November 30, 2008

Home for the Holidays

Peter was home for Thanksgiving break this weekend, his first time home since leaving for college in September. Melissa asked what Peter would do for the four days he was here. I said, "Read, do his homework, be on the computer..." She grinned, "Oh, yeah." She's the social, hyper activity child that can't sit still for a minute, so she had to be reminded that Peter would be just fine away from his friends.

Dad, Peter, Melissa

We had a nice visit. He loves his classes, even though he thinks German is "annoying." He just doesn't like repetitive busy work like worksheets and memorizing vocabulary. But he realizes that's what learning a language is all about, so he does it anyway. He anticipates straight A's and might even get out of the German final if he has enough points. I'm so proud of him. I mentioned in a recent post how well he's doing with writing papers, and I promise I'll get a post up soon about my philosophy when it comes to teaching writing.

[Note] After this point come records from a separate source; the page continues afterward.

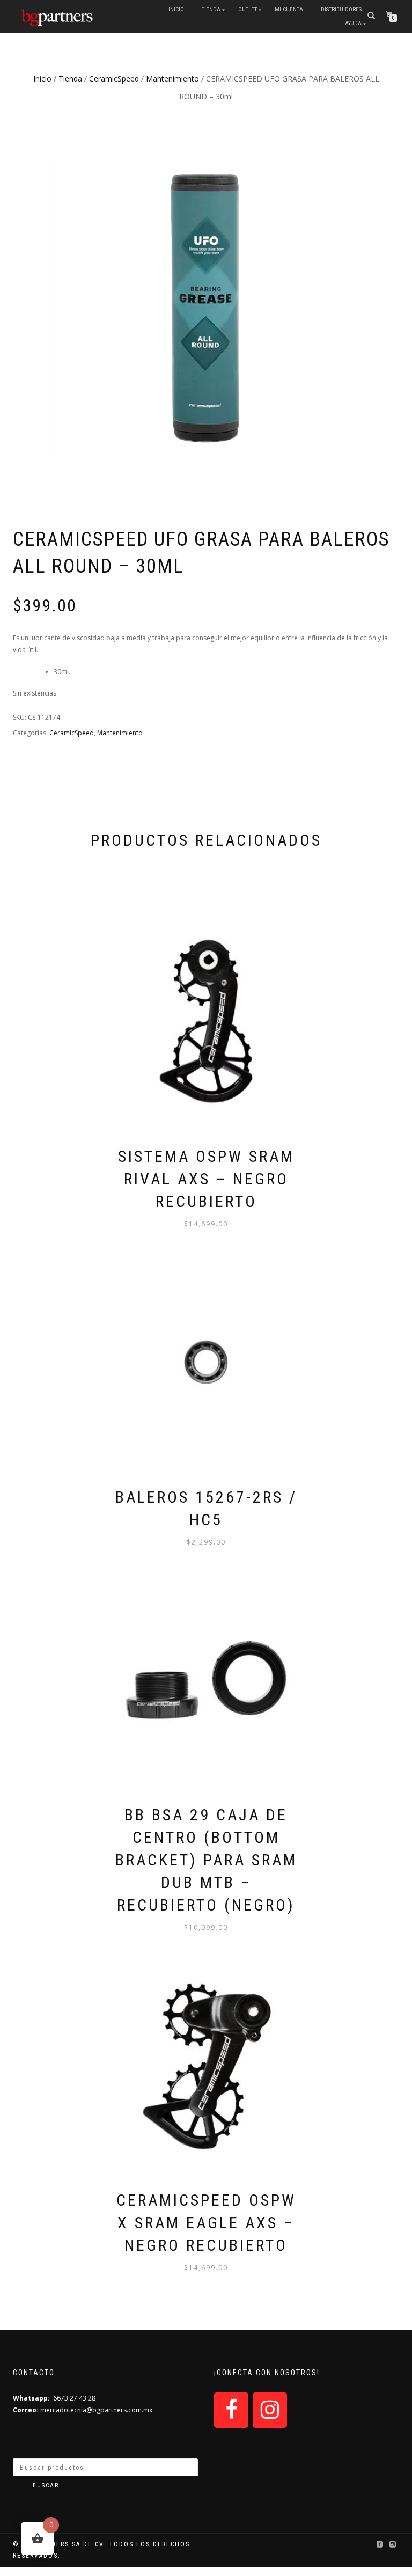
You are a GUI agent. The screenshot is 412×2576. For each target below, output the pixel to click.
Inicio (176, 9)
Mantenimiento (172, 79)
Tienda (211, 9)
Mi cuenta (289, 9)
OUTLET (247, 9)
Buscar (46, 2485)
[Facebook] (231, 2410)
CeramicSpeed (114, 79)
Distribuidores (341, 9)
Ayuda (353, 23)
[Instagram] (270, 2410)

One interesting exchange this morning as we were preparing to drive Peter back up to school: Melissa had made a model of a DNA molecule for extra credit in Biology (she's the one going to public school). Peter was admiring it and I suggested she explain it to Meg since she's never studied DNA in depth.

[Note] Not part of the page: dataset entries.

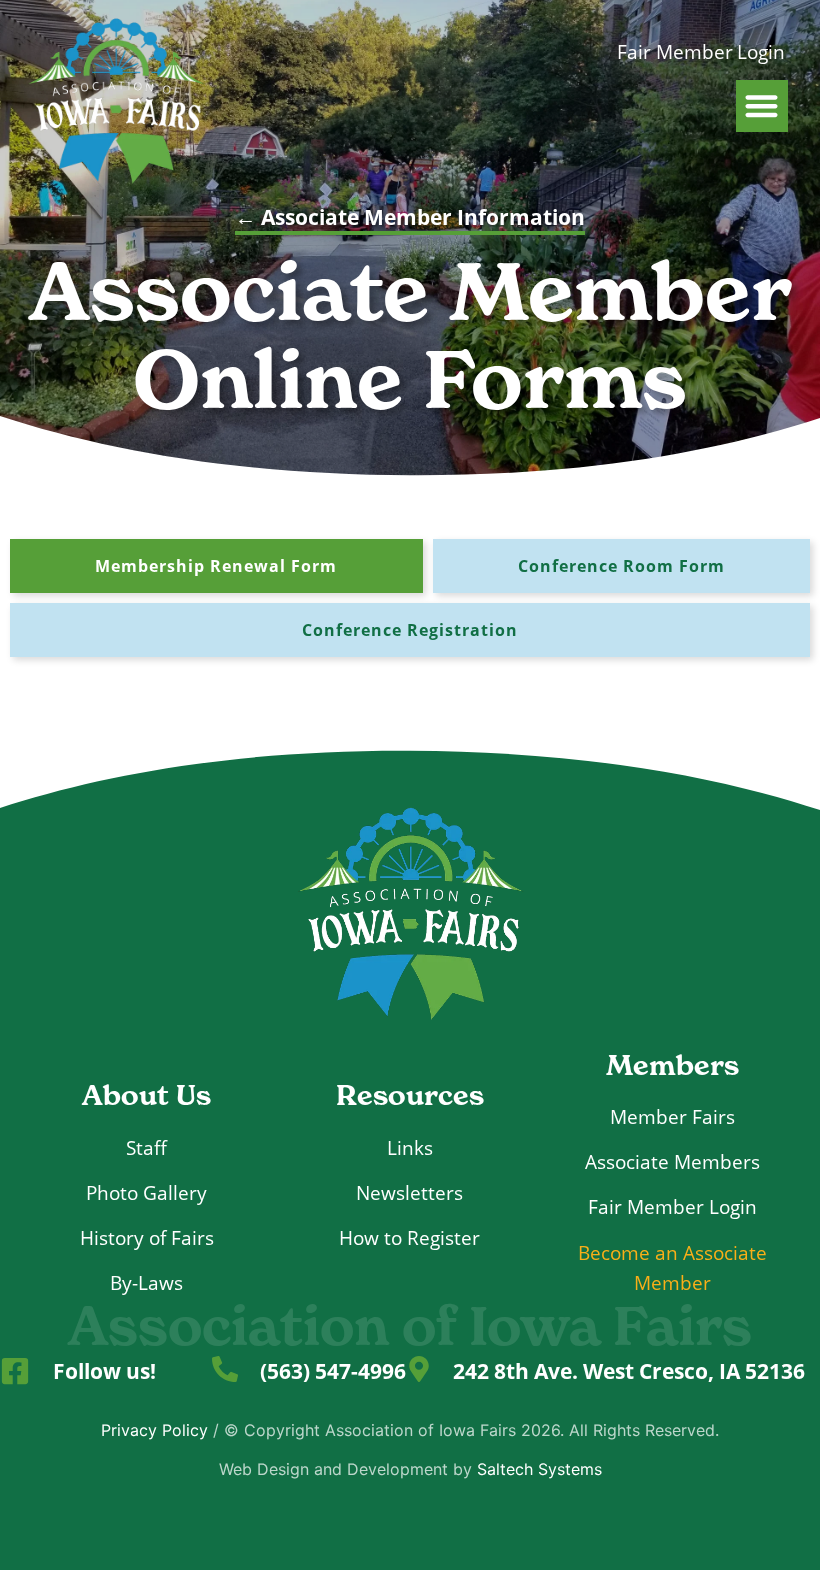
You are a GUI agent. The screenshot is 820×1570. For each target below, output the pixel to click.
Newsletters (409, 1192)
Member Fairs (672, 1116)
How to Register (409, 1237)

Then I said, "But she really doesn't have to know the parts of a DNA molecule."
Melissa: "Why not?"
Me: "Unless you're going into a health field or some sort of biology, it's not necessary." Peter was nodding in agreement.
Melissa: "But what about knowing it for tests?"
Me: "That's what I mean. She doesn't have to know the parts of a DNA molecule."

It all boils down to why we learn things. Homeschoolers have the freedom to focus on what they'll need in their adult lives, based on their interests and their natural bent, not because they have to know something for a test. Meg plans to go into theater or business, so knowing DNA parts is just something she'll never need, unless she is interested, and at this point in life, she's not.

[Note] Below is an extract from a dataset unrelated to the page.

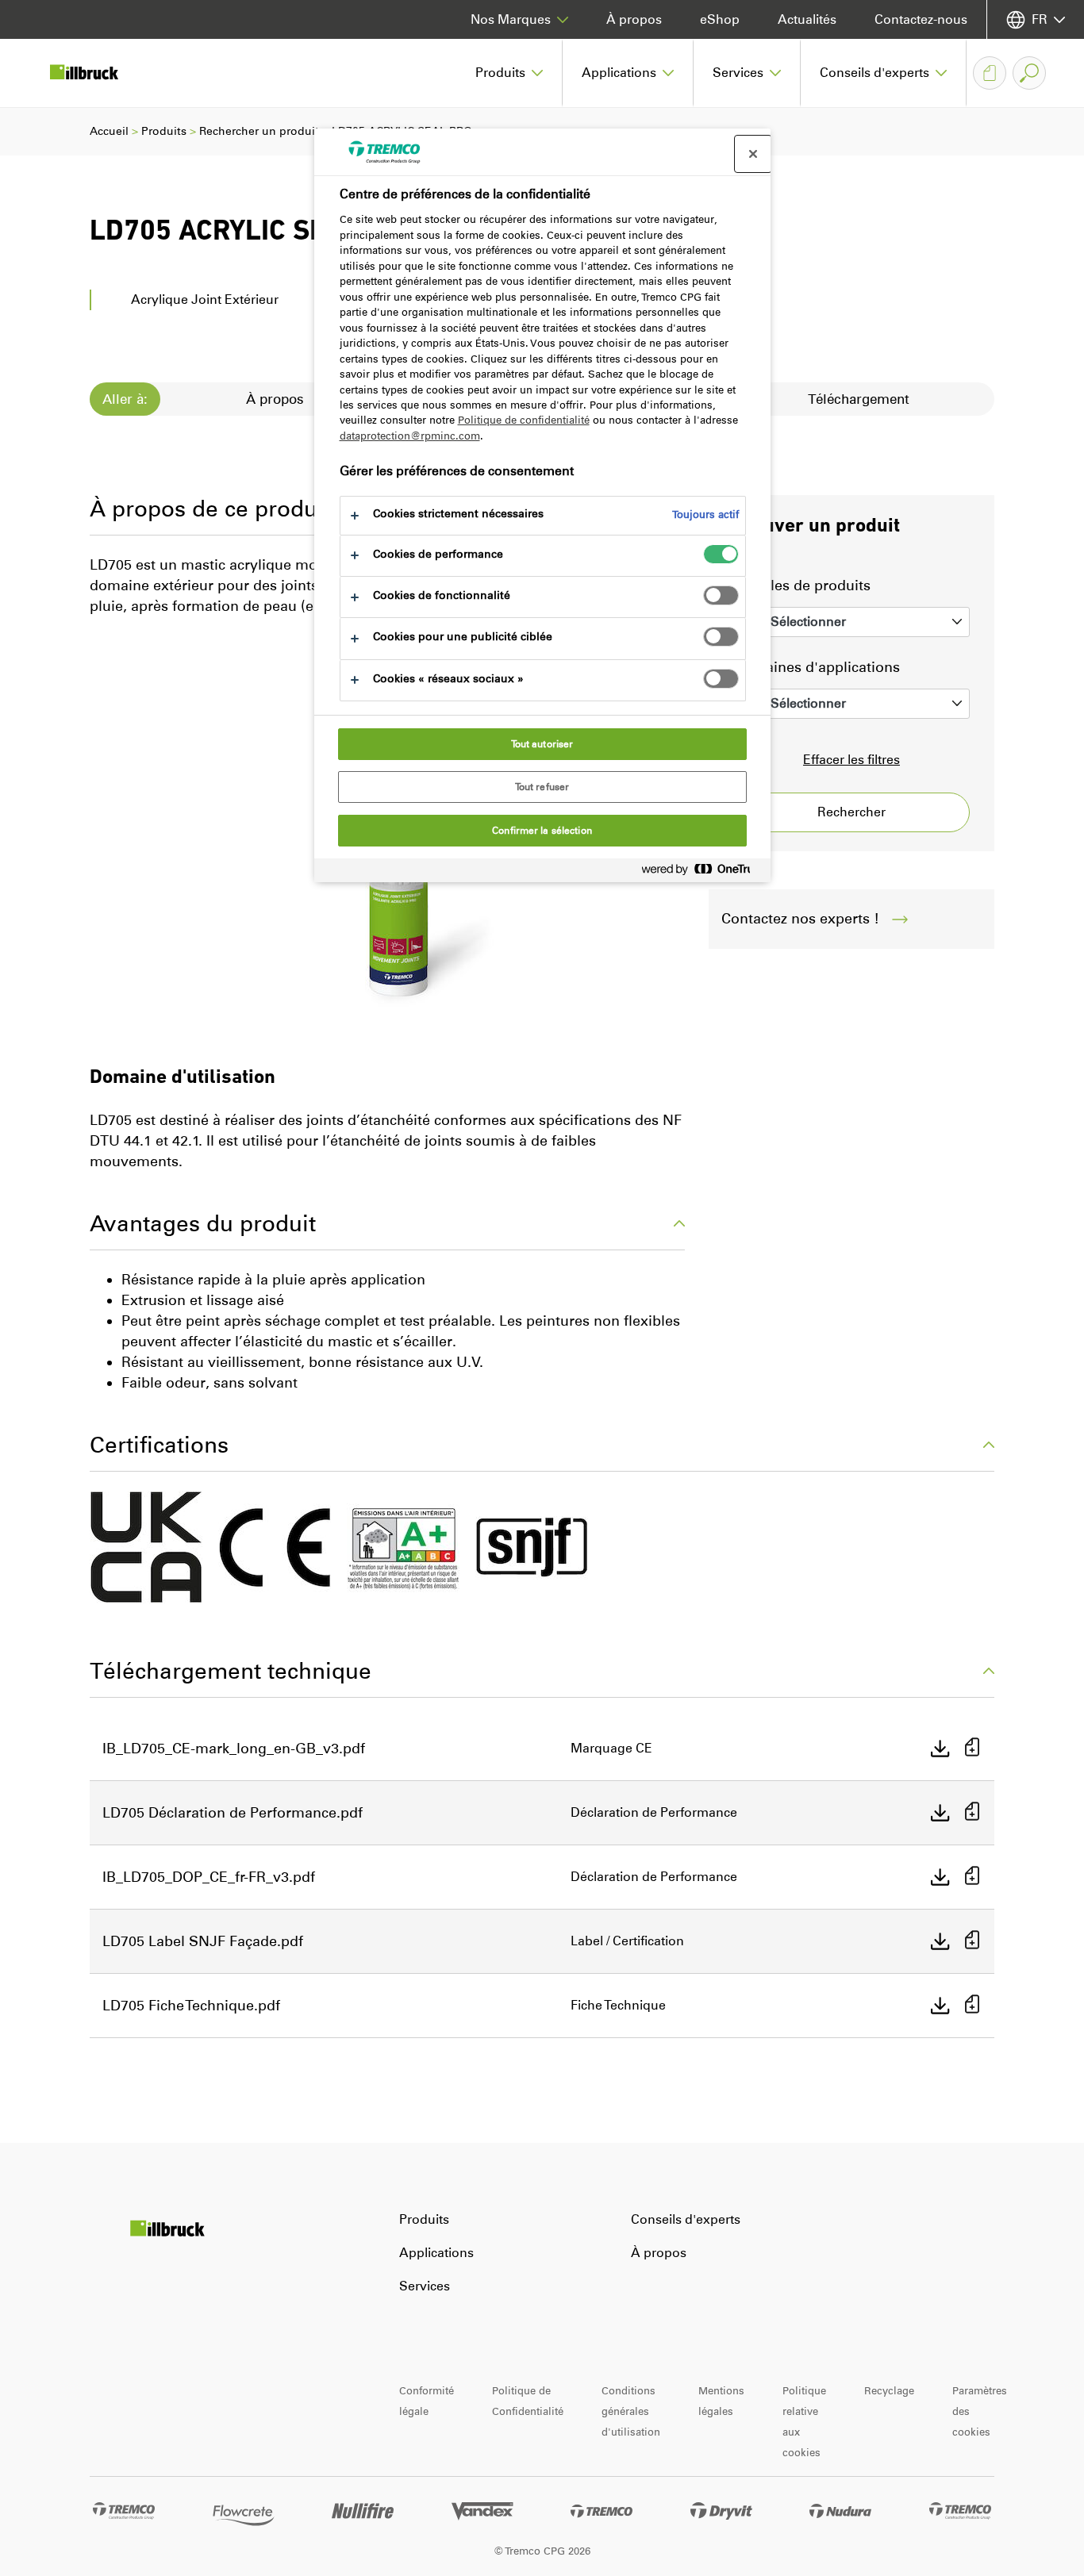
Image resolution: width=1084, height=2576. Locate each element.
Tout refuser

But I must say, public school is working well for Melissa. She is focused and working hard, keeping busy and is very happy. I can't complain too much. Last week someone from the student council came to one of her classes to give her a package of Starbursts with a little message attached. It said she is being recognized as a leader by teachers, staff, and coaches. Only one other kid in her class got one. I attribute it to the personal strength and confidence she gained by being socialized in a loving, affirming environment for her first 14 years, and not cooped up with her peers in an institutional setting. That's my take, anyway.

7 comments:

Penny said...

Nice post! I love reading your insights on how different kids learn and what works for who. Looking forward to your post on teaching writing.
Penny

Unknown said...

I totally agree! There is so much freedom in learning only what you want to learn. Cathy

Anonymous said...

I'm glad she's settled into school and that something about it is worth the "learning things for tests" bit. Leadership will take her far.

Karen said...

How wonderful for her - and I totally agree with your take on why she's such a leader.
Karen

Anonymous said...

I was the master of learning things for tests and then promptly forgetting them...such a waste of time! Great post as usual...

Letitia said...

Isn't it great to have them home for a few days? We enjoyed Briana being here for 5 days, as well. It's great that Melissa is thriving. Another example that there is no one way to learn.

Mindy said...

This has been the most surprising realization for me in my 10 months of homeschooling my teen. The idea that we can work on things she is truly interested in and skip over things that she will never need to use is incredibly empowering for us both.